GHANA –Premium Foods Limited, supplier of blended fortified and non-fortified food products in Ghana, has cut ribbon to it new factory operating under the government’s 1-District-1-Factory initiative (1D1F).
Over the years, Premium Foods has been the main supplier to global organizations, including international relief organizations, and multinational food and beverage manufacturing companies across Africa, such as the “Feed the Future” programme, under the US Government’s Global Hunger & Food Security Initiative.
The new state-of-the-art manufacturing facility has the capacity to blend over 96,000 metric tonnes annually of maize, soybean, sorghum and millet.

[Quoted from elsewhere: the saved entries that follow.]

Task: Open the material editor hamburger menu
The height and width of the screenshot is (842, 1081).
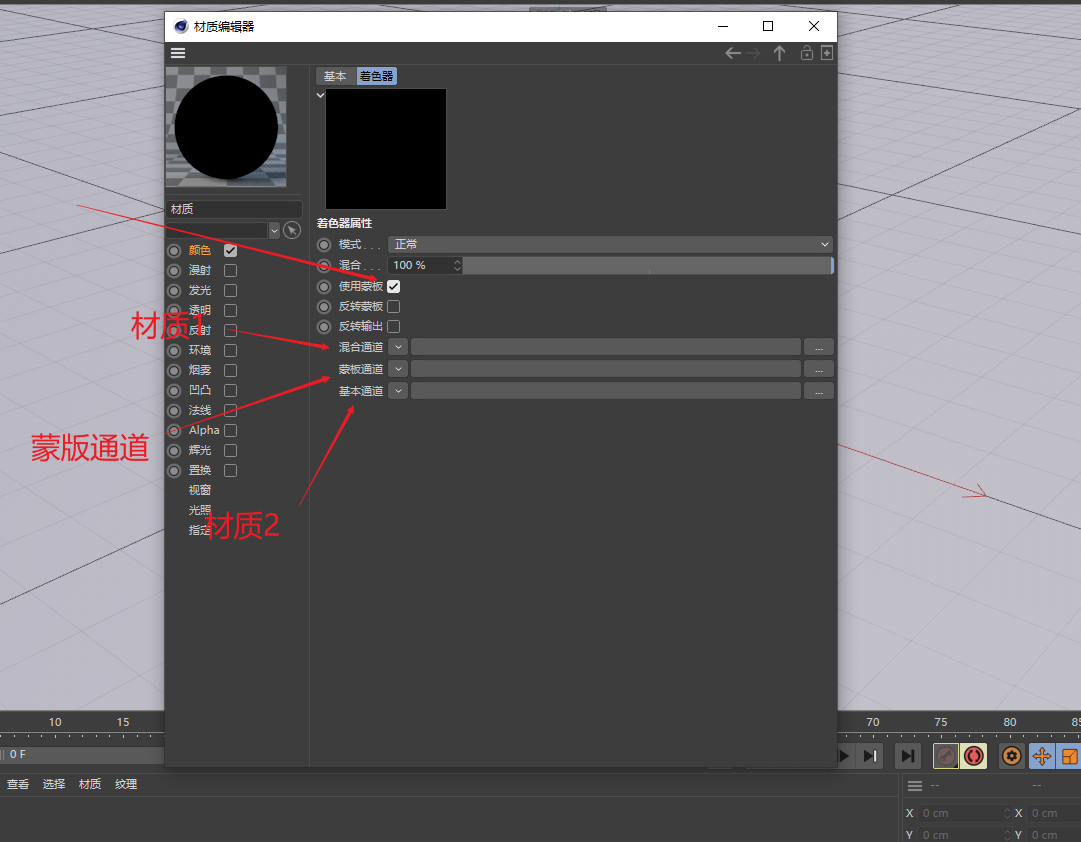Action: (x=178, y=53)
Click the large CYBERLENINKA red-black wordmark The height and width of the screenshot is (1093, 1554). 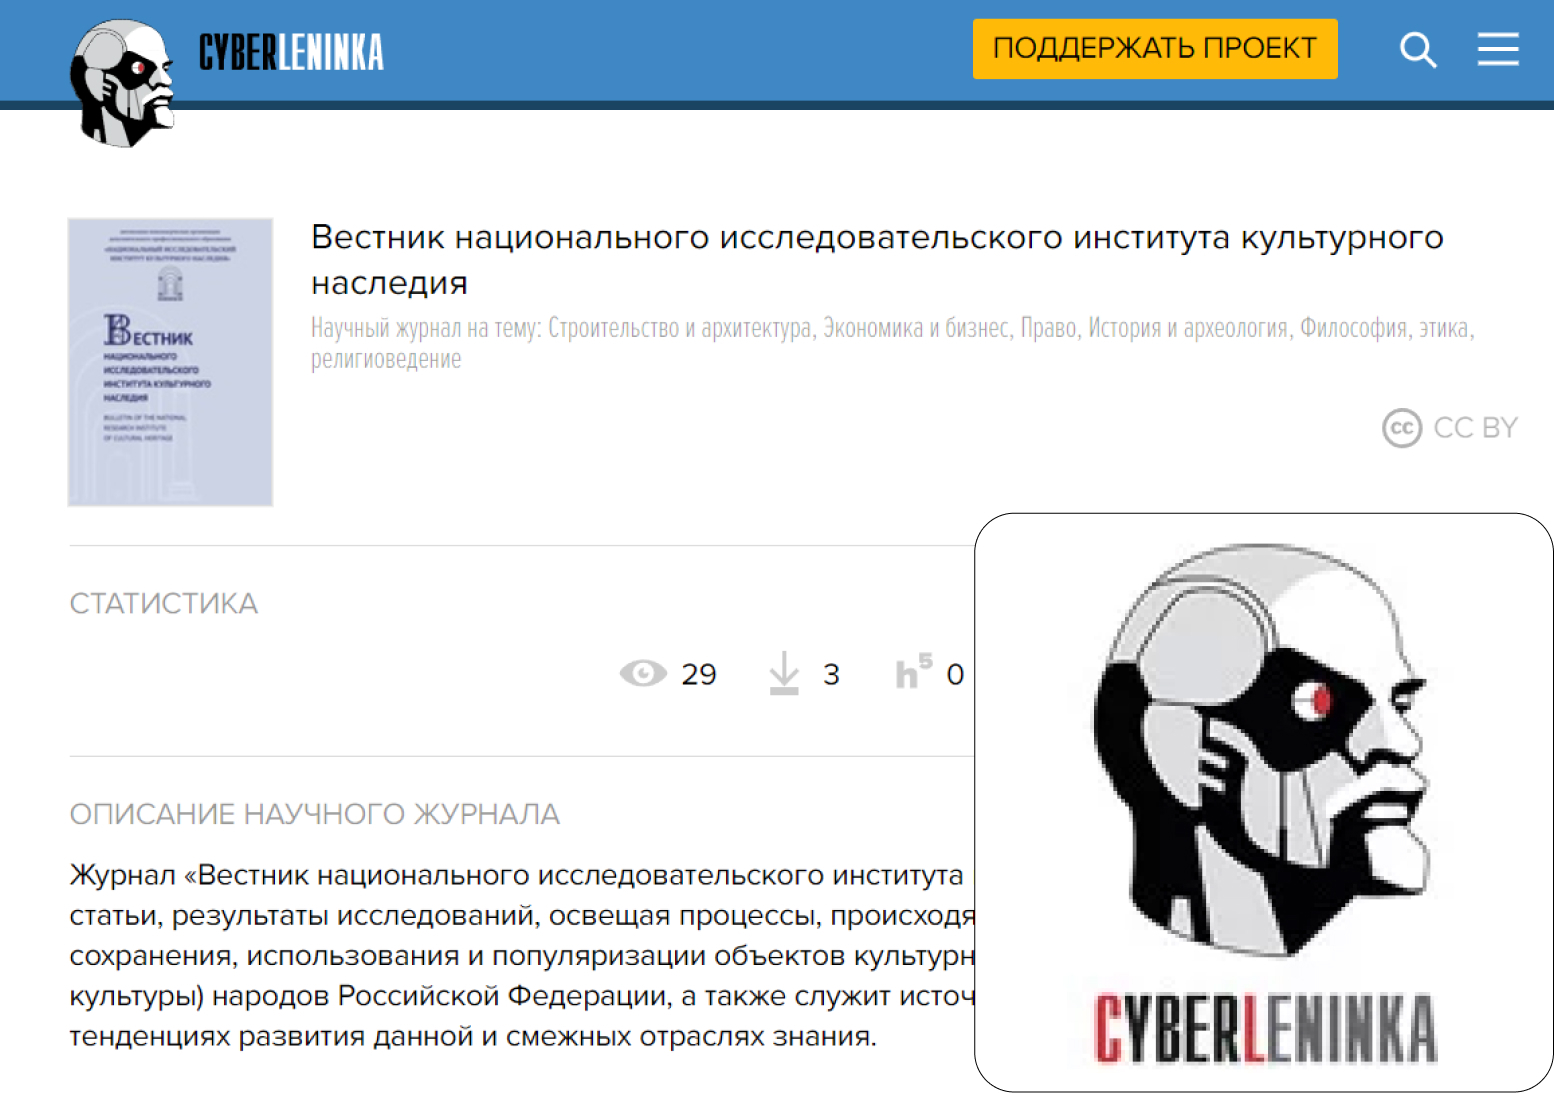tap(1265, 1028)
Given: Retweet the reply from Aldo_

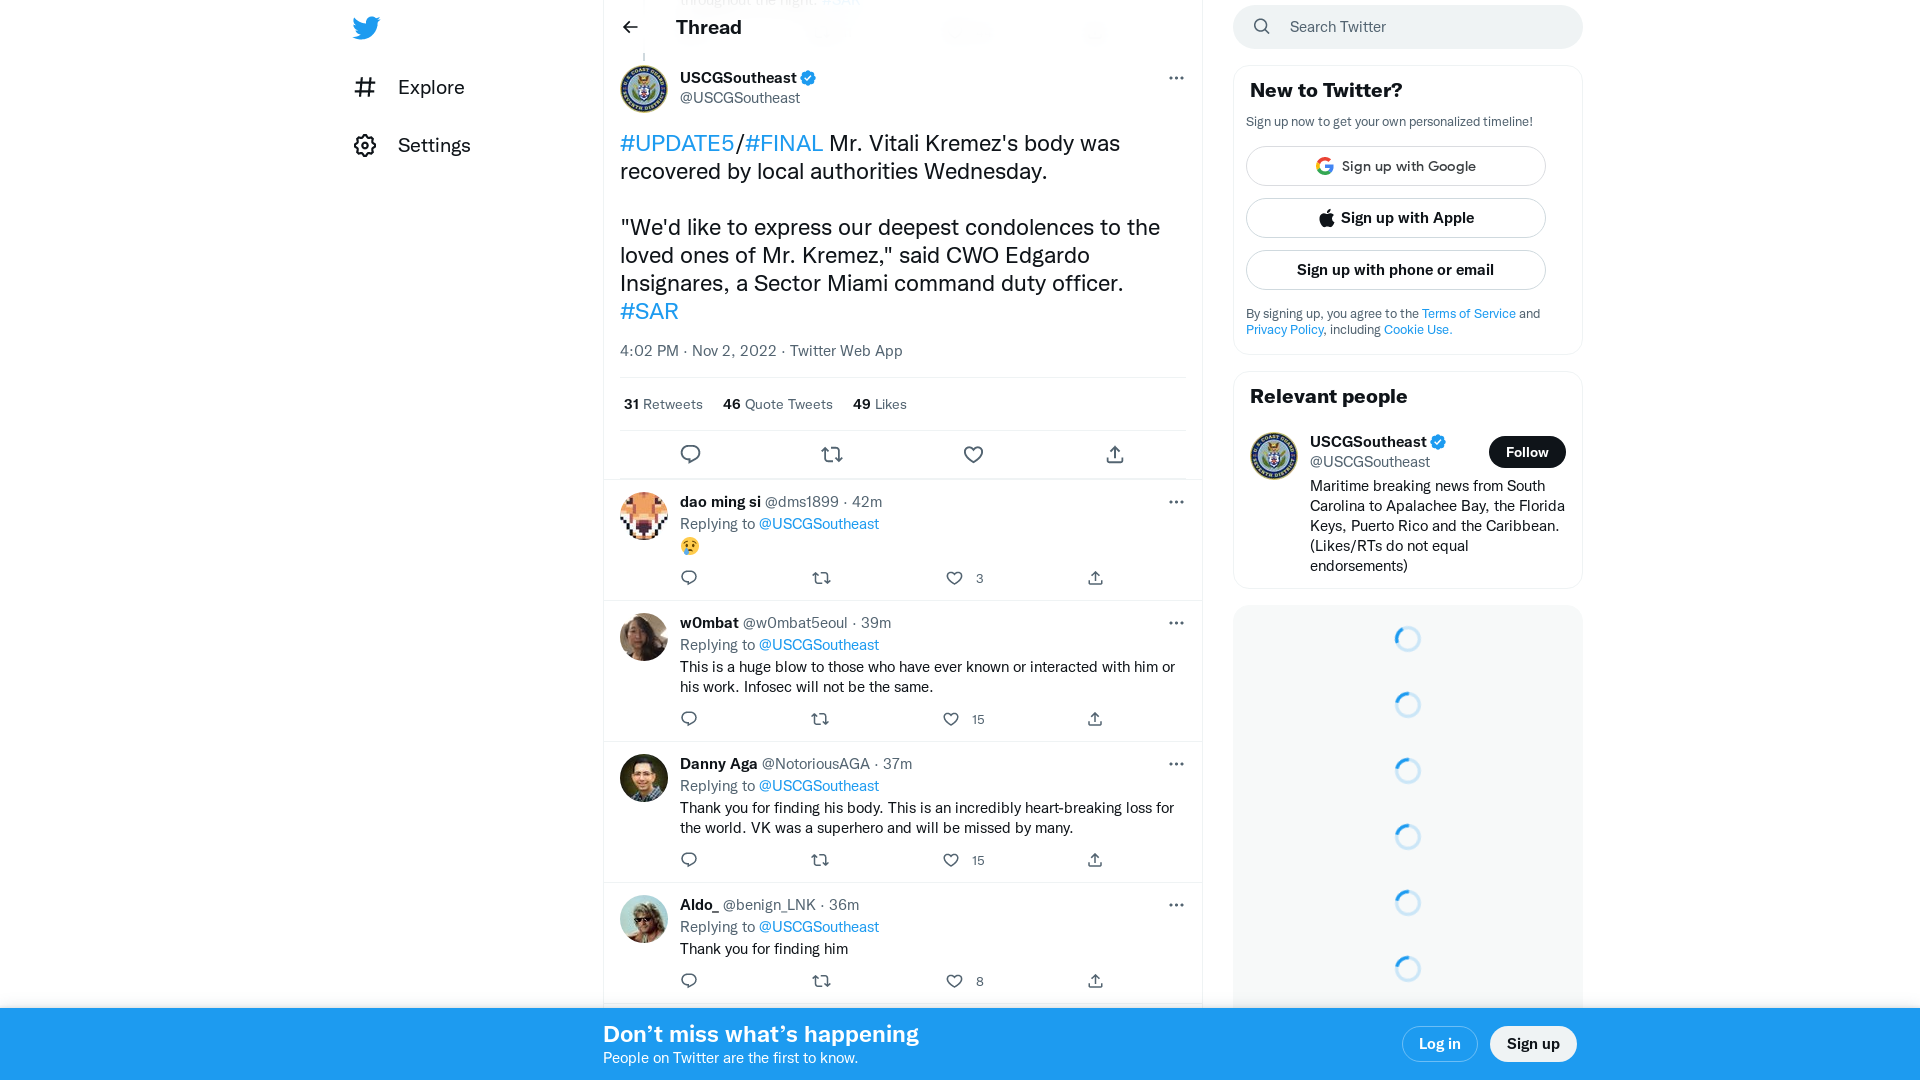Looking at the screenshot, I should (821, 981).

“I am pleased to learn that this new factory is generating some one hundred and twenty (120) new jobs, made up of technical and management professionals, and is creating thousands of indirect income earning opportunities for farmers and out-growers along the value chain, mostly women and youth, in all parts of the country,” President of Ghana Akufo-Addo said.
President Akufo-Addo commended the collaboration between the World Food Programme (WFP), the Canadian High Commission in Ghana, the United States Agency for International Development (USAID), the Alliance for a Green Revolution in Africa (AGRA), the African Development Bank (AfDB), Department for International Development (DFID), the J.A Kufuor Foundation, as well as local participating financial institutions for providing both technical and financial support to this project.
In other related news, the government has announced that the watermelon processing juice factory being established in Walewale, North Eastern of the country is 90% complete.
The processing facility, constructed at a cost of GH¢36 million (US$6m) is being established under the 1D1F initiative and financed by the Ghana EXIM Bank.
The state-of-the-art factory will be equipped with a PET line and have an installed processing capacity of 10 metric tonnes of watermelons per hour.
Full operationalization of the factory has been deferred to March 2022 and it will be managed by Champion Foods and Beverages Limited, a wholly owned Ghanaian beverage manufacturing, distribution and marketing company.
Upon completion, the company will create direct employment opportunities for 300 Ghanaians and over 2,000 indirect workers, including farmers and aggregators, to be engaged in an out-grower scheme, covering parts of North East, Northern and other regions of the country.
Meanwhile the Tamanaa Company, a rice farming and processing company operating under the 1D1F initiative has expanded its capacity, adding 250-metric ton per day of rice milling, to its already existing 40 metric ton per day plant.
So far, some 148 workers have been employed, with the company generating a turnover of some US$1.5 million annually.
Tamanaa markets 60% of its rice as parboiled and the remaining 40% as non-parboiled under the brand name Nasia Star Rice.
The company also engages over 4,000 rice farmers and aggregators operating in the West Mamprusi, East Mamprusi, Savulugu, Nanton and Mamprugu-Moagduri Districts.